According to the report, there is a strong possibility for price compression in the cannabis market, particularly dried cannabis, for several reasons. The first reason is that the highly attractive economics of cannabis will lead to an influx of actors hoping to cash in on the industry, which will lead to oversupply; citing Canada as an example.

Set to legalize adult sales of cannabis this summer, Canada is set to face an oversupply in the coming years. Another report, issued by BMO Capital Markets, found that although the Canadian cannabis market only needs about 11 million square feet of grow space to support demand, the top three growers are already on their way to having approximately 8 million square feet themselves.

When you figure in all of the other cannabis cultivators in Canada, it is easy to see how the market could become saturated. Likewise, permissive licensing structures in the United States has led to an abundance of cannabis cultivators. The most significant barrier to entry as a cultivator is capital; and with deep-pocketed investors flooding the market, capital is readily available to those that seek it.

Additionally, lower prices will emerge as a necessity to encourage users to abandon the black market in favor of the legal cannabis market. Daily cannabis users, which are predicted to account for the majority of national cannabis sales, are sensitive to price. According to an analysis by the Canadian Parliamentary Budget Office, only 61% of daily users would be willing to pay a 20% premium for legal cannabis products compared to the illicit market.
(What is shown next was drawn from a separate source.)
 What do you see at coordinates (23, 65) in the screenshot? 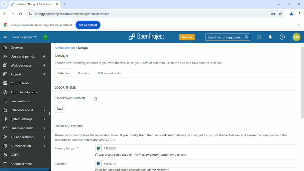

For cannabis operators, this means having to make a choice between maximizing profitability or volume. Profit maximization would most likely occur through the creation of value-added cannabis products; such as extracts and edibles. Using Colorado, Washington, and Oregon as a model; the Stifel report predicts that the national market would initially favor volume over profitability.

Once again drawing from Colorado, the report predicts that a national cannabis industry would most likely see cannabis sell for a wholesale price of $2.00 per gram and a retail price for $3.50 per gram for medicinal and $5.50 for recreational. Dried cannabis would be hit the hardest, while value-added cannabis products would retain a slightly higher price. Currently, the Cannabis Wholesale Benchmarks has cannabis priced at $1,247 per pound for the spot index in June. Cannabis calculates 448 grams per pound putting the current price at $2.78 and so its forecasted drop would be roughly 28% from today’s prices.

In the BMO report the wholesale price of cannabis, at least in Canada, is predicted to be much higher. Wholesale prices for dried cannabis are predicted to hover around C$4.00, while oil/gel capsules would go for C$6.00 per gram, and value-added formats would sell for approximately C$15.00 per gram.

With regards to cannabis taxation, the Stifel report favors the Canadian tax model, which includes a 10% ad valorem tax with a C$1.00 minimum and the ability for provinces and localities to impose their own taxes. Using a similar 10% ad valorem tax, along with a 10% tax imposed by the states, and a 5% local tax; it is estimated that the United States could generate up to approximately $12 billion in cannabis taxes annually.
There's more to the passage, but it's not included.